Couple that with the volume of performance-based advertisers who are only interested in clicks and actions, and you end up with more opportunities for fraud.
Where there is demand, the Internet will find people to create supply. In this case, however, a trusted brand is allegedly playing the same game and creating “made for advertiser” sites to fill its own insertion orders.
The responsibility to uncover fraud rests on the shoulders of the advertiser. Your brand, or your agency, must be the ones demanding to see reporting, and should be checking that reporting.
The easiest thing to do is to view your own website logs and look at bounce rates and time on page for the clicks that are immediately coming to your site. That may not capture impressions, but it will uncover bot traffic.
I believe there is a correlation between false or MFA impressions and bot traffic that generates clicks. I don’t think a publisher creating MFA pages is employing bots to drive traffic, but once those pages are there, they are victim to bots as much as any other page. Specifically in this case, that domain existed outside of the paywall and was more easily crawled, indexed and botted, so to speak.
Conversely, your brand or your agency needs to find channels and platforms that embrace transparency. A premium partner should be able to provide log data that shows exactly where your ads ran, at least within a specific and predetermined rate of accuracy. If you can’t get that from a premium partner, then you should know you are not dealing with someone who should be considered premium.
Transparency is the way to combat fraud. The industry has to embrace tactics to reward transparency in partners while avoiding fraud that can be detrimental to the brands who support this advertising-driven economy. Without that trust, what happens to the ad spend that supports all this digital media? It’s a question worth asking whenever we can.

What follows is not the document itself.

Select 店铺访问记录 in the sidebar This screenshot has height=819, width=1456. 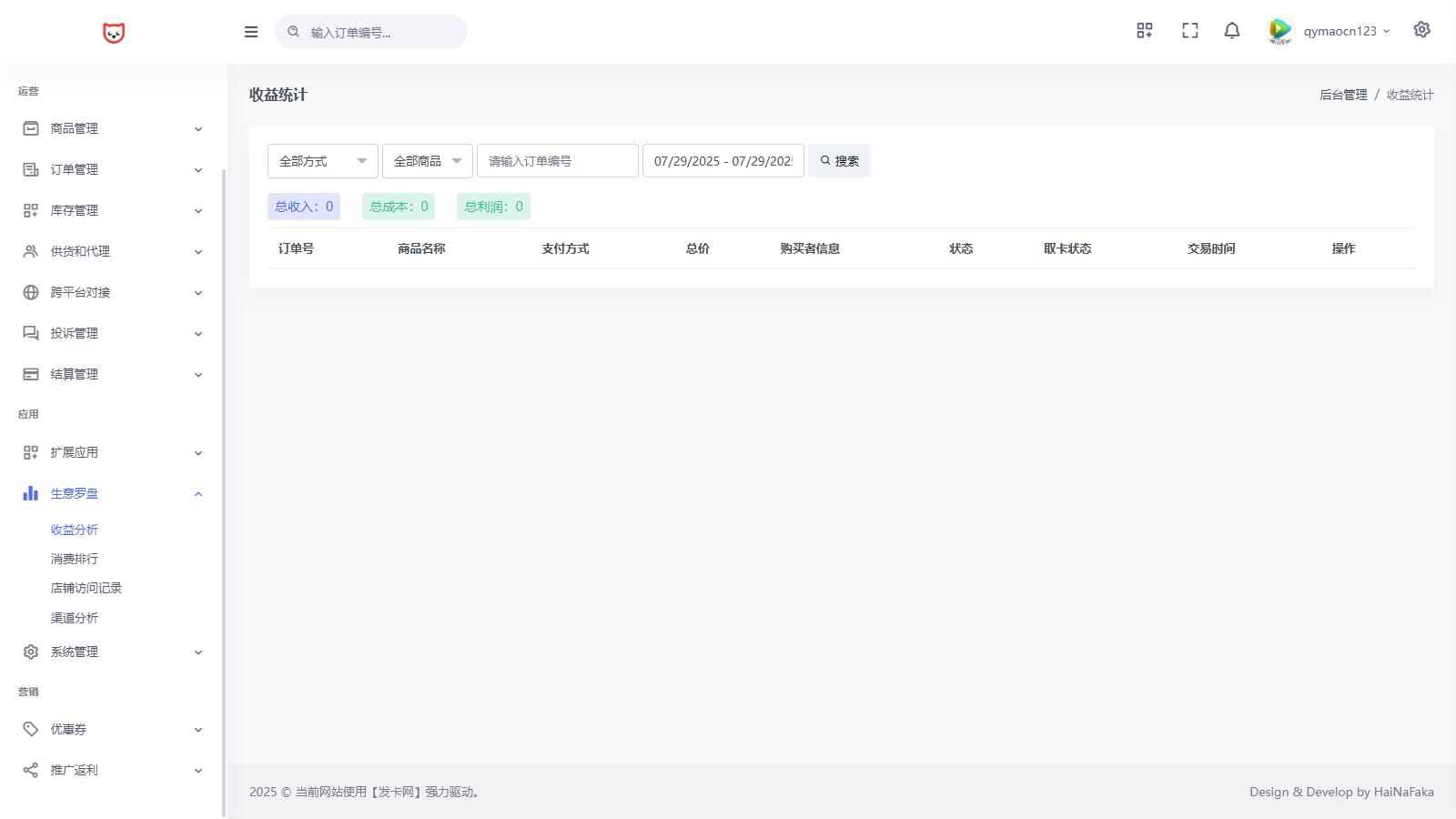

Cory, it not just the advertisers who are upset, add publishers to the list I had members who were complainting about sex toys by a Chinese company offer through a leading ad distributor. There are more questionable ads showing up. In the past two weeks, Google AdSense sent a strange email to me and sure other publishers about running "Experiments". Apparently, if I read this correctly, they can place ads on my site and if I don't like, I can remove them. Hello, what in the world does that mean?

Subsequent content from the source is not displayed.